==== Materials provided
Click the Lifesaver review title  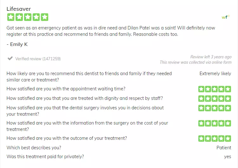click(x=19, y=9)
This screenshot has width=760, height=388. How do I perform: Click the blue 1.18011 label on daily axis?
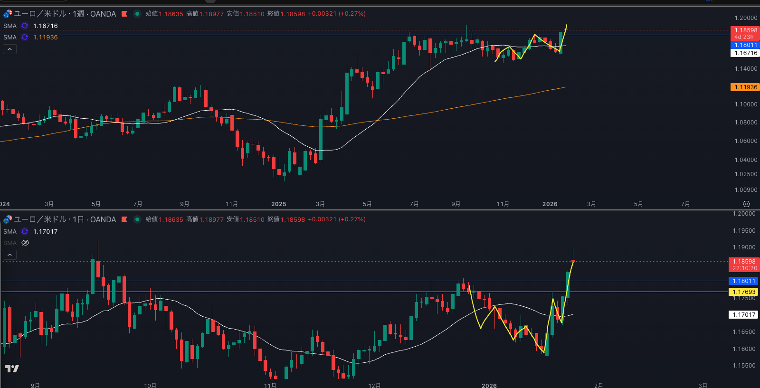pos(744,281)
========
==== Materials provided
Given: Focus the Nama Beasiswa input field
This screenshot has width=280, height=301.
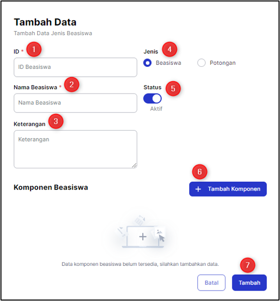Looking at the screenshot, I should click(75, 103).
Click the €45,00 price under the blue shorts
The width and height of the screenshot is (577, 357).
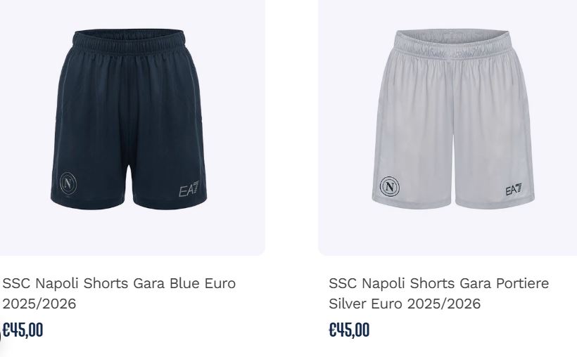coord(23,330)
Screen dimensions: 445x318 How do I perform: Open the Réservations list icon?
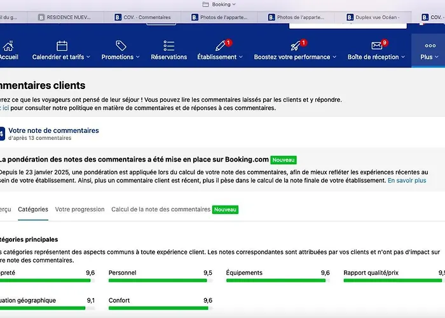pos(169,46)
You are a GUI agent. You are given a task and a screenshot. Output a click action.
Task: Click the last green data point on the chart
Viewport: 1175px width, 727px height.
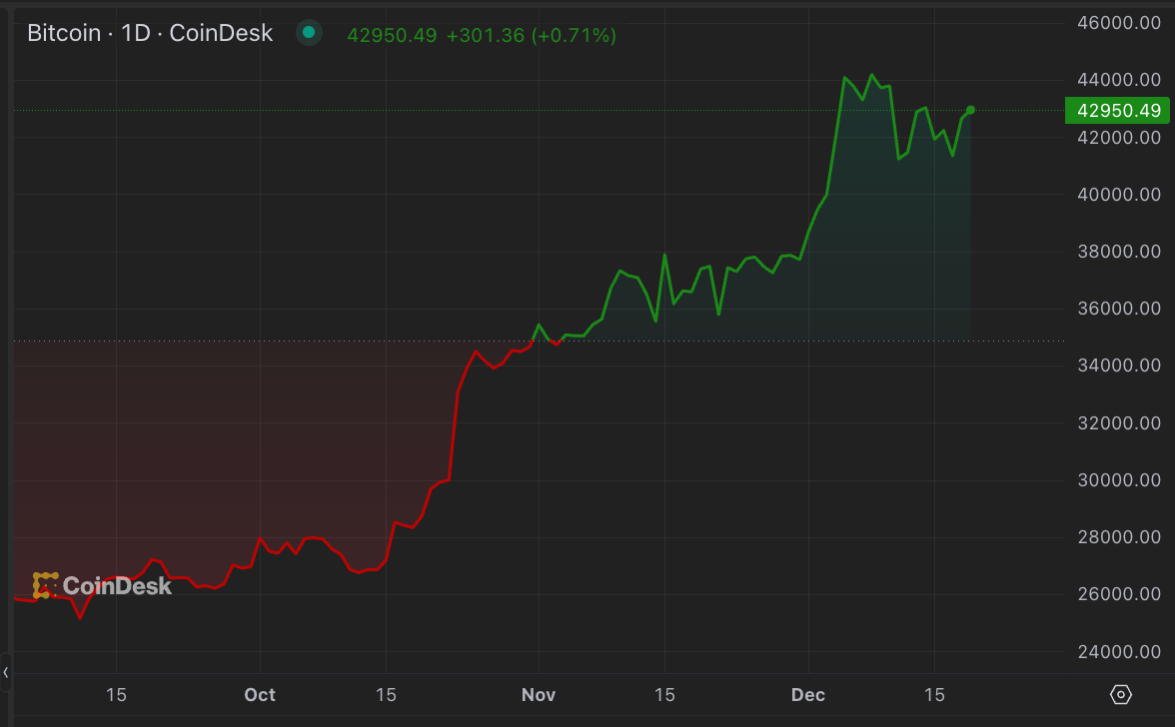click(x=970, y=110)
========
What is being asked:
Produce an exact reproduction of the listing above, limited to the lines starting at the line with "Given: Focus the Nama Beasiswa input field" and ending at the line with "You are a GUI", both kept, with every picture left out.

Reply to the task:
Given: Focus the Nama Beasiswa input field
This screenshot has width=280, height=301.
Looking at the screenshot, I should click(75, 103).
Click the €45,00 price under the blue shorts
The width and height of the screenshot is (577, 357).
coord(23,330)
Screen dimensions: 445x318 How do I perform: Open the Réservations list icon?
pos(169,46)
You are a GUI agent. You are given a task and a screenshot. Output a click action.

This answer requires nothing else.